Exploratory task-specific analyses revealed that for Stroop and speech tasks the same four clusters emerged that were revealed in the main analyses. Further, the cluster was characterised by exaggerated BP reactivity but only modest cardiac reactivity had significantly increased risk of hypertension. A four-cluster solution emerged for the mirror-tracing task as well although the clusters were slightly different in composition and cluster membership did not relate to hypertension risk. Presumably, because tasks have been shown to provoke different stress responses via different physiological mechanisms33 these results support the notion that stress tasks differ in their relevance to disease outcomes.

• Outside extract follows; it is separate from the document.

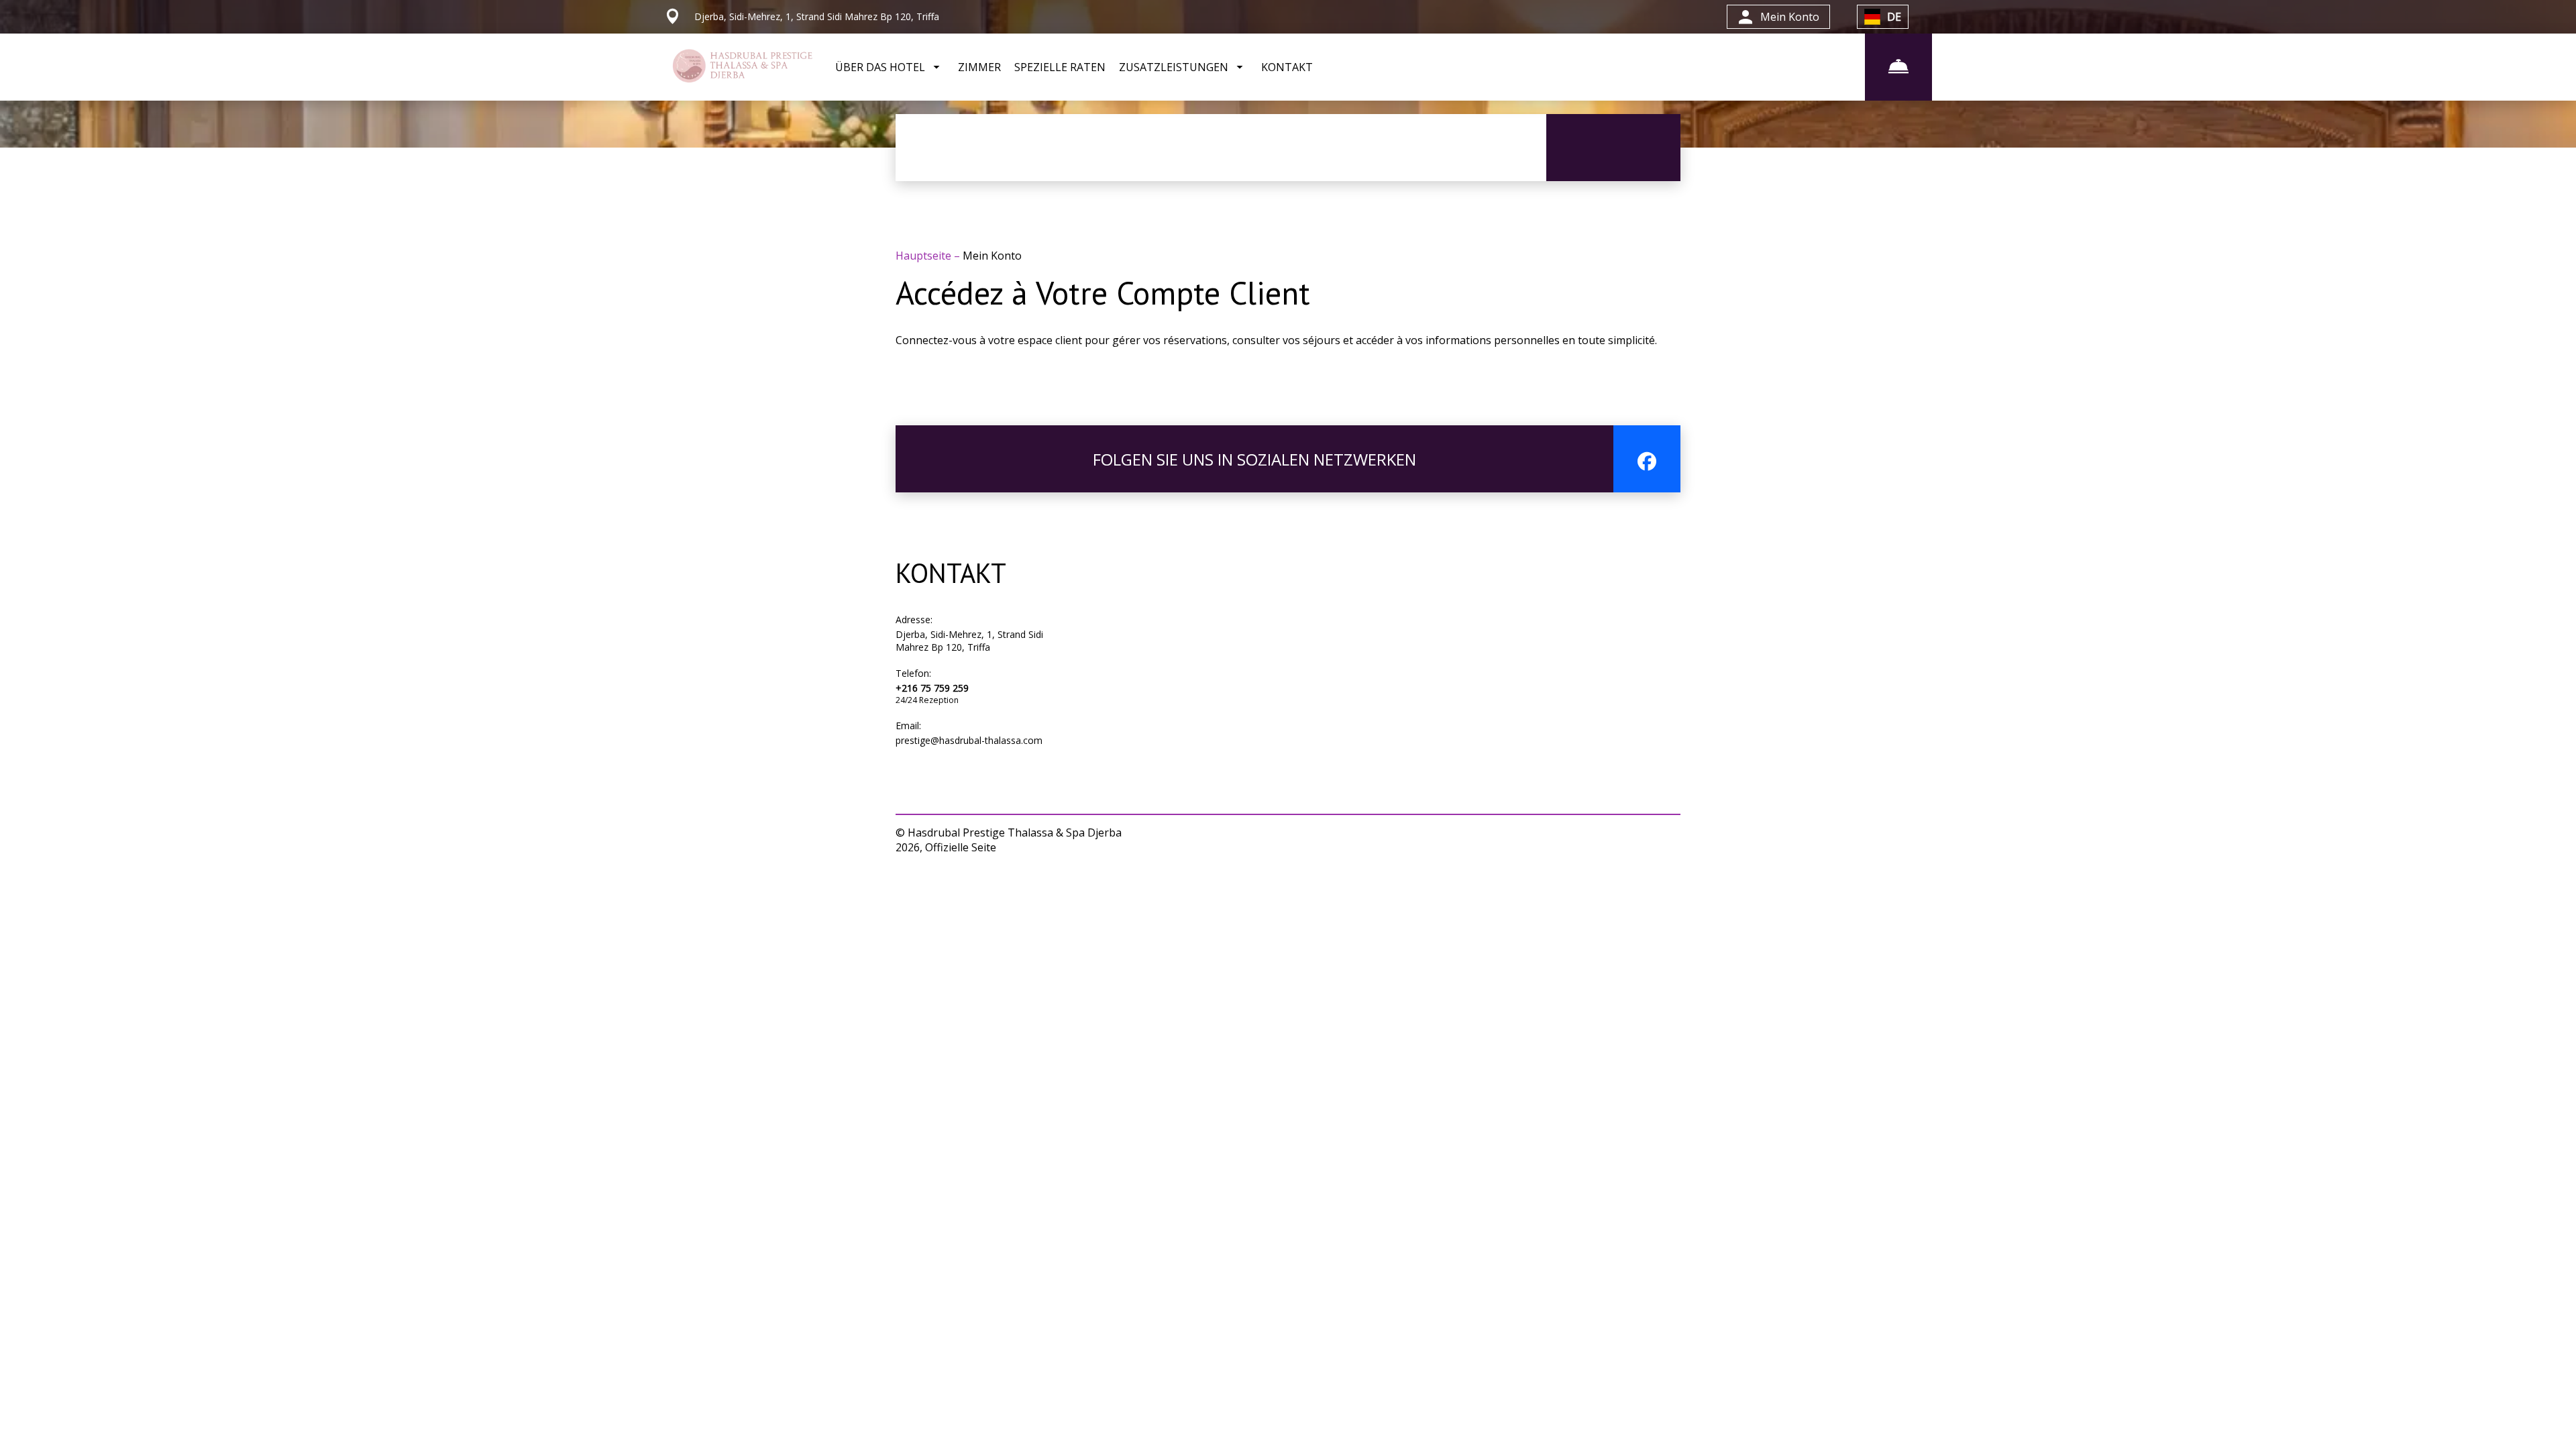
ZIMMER (979, 67)
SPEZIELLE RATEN (1060, 67)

The current study is not without limitations. First, it could be argued that an element of subjectivity exists in choosing the clustering algorithm and the final number of reactivity profile clusters. These are issues with all forms of cluster analysis. We chose Ward’s method as it has been widely used in health psychology research35 and precedence for its use exists in stress psychophysiology; two previous studies have used Ward’s method to cluster stress reactivity patterns according to autonomic activity34 and stress task.33 Four clusters were selected for two reasons: a substantial increase in total sum of squares was observed during the iteration decreasing the sample from five clusters to four, and outputs with five or three clusters either had very small clusters with extreme individuals or large, heterogeneous clusters, respectively. Second, the effect sizes in the current study are small. However, they are consistent in magnitude with those observed in other studies,3 and this is not unexpected as hypertension is multiply determined, having aetiological roots in various physical, psychological and behavioural domains.23, 24, 25 Finally, the possibility exists that famine exposure in utero could influence the present results and limit generalisability. However, chi-square analysis revealed that famine exposure did not differ across the clusters (P=0.25) nor did it relate to hypertension diagnosis (P=0.17).

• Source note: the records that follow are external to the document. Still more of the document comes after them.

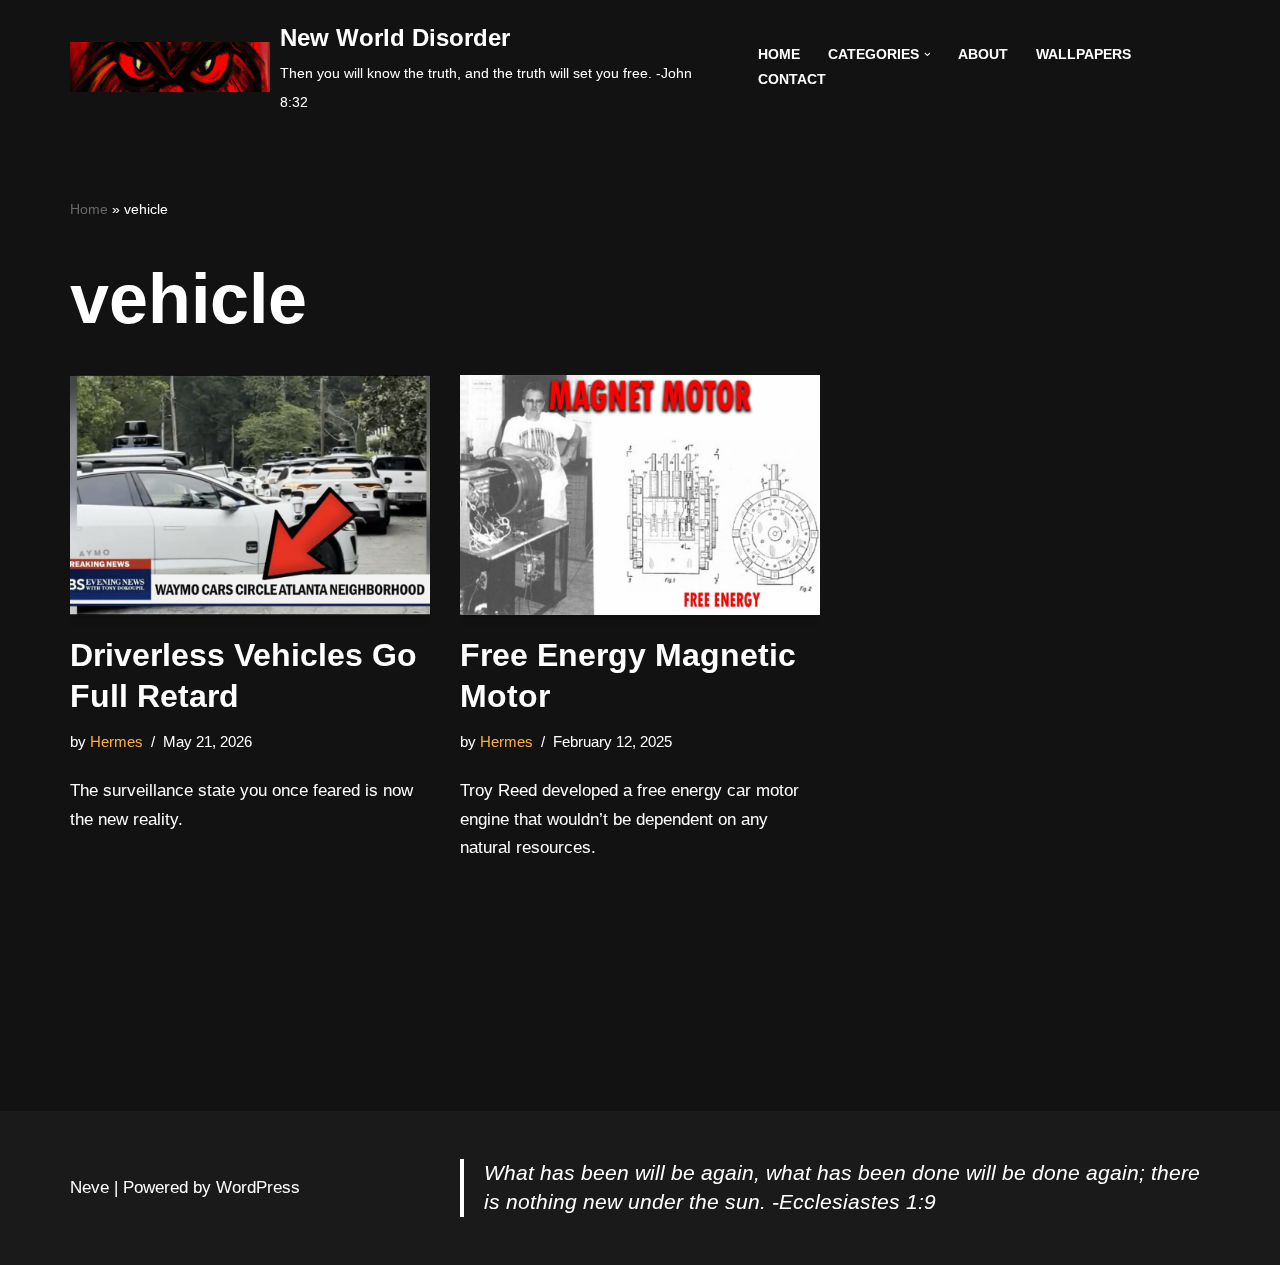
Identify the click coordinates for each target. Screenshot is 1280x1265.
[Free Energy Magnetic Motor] (640, 495)
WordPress (258, 1187)
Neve (89, 1187)
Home (779, 54)
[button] (927, 54)
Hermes (116, 741)
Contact (792, 79)
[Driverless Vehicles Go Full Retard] (250, 495)
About (983, 54)
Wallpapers (1083, 54)
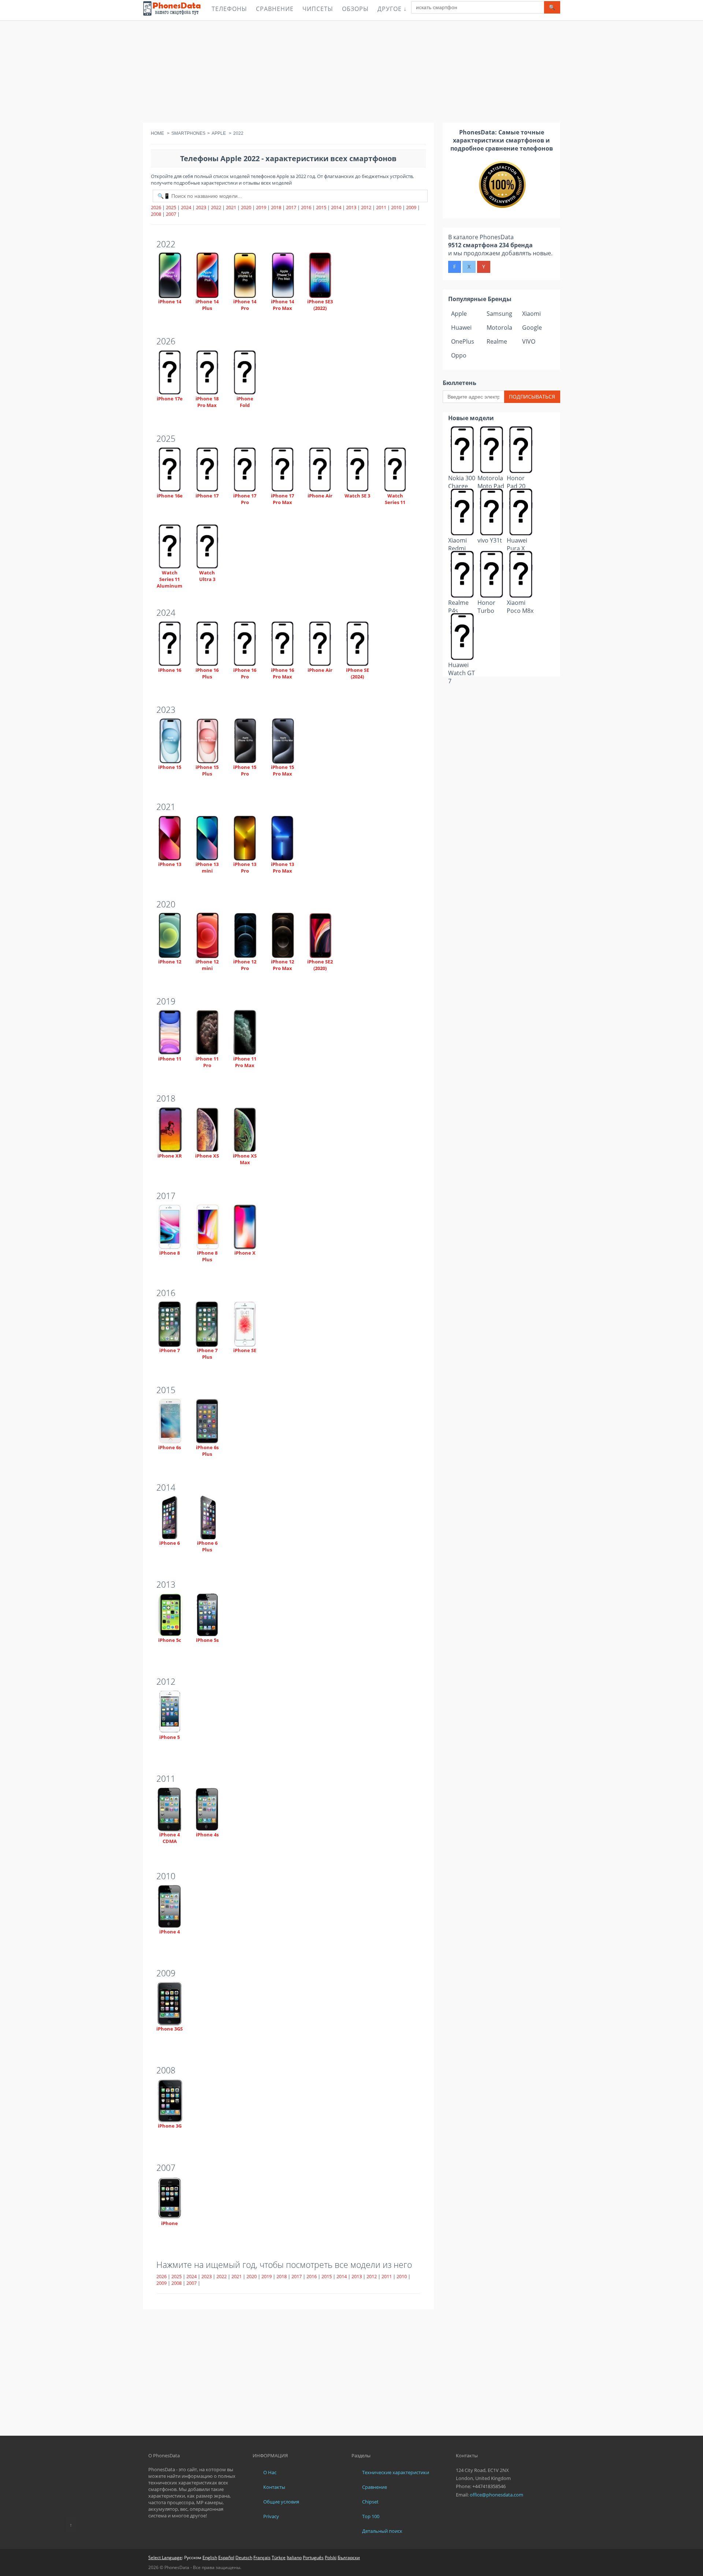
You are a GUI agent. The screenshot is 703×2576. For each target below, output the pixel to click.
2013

In conclusion, using multivariate cluster analysis, four distinct HR and BP reactions patterns were identified that differed in relative risk of hypertension diagnosis at 5-year follow-up. A profile characterised by exaggerated BP but only modest HR reactivity conferred the greatest risk, while individuals mounting relatively exaggerated BP and HR responses carried the least amount of risk. These results support, but more importantly, add specificity to the established relationship between BP stress responses and hypertension and provide positive reinforcement for the use of multivariate statistical approaches in psychophysiology research.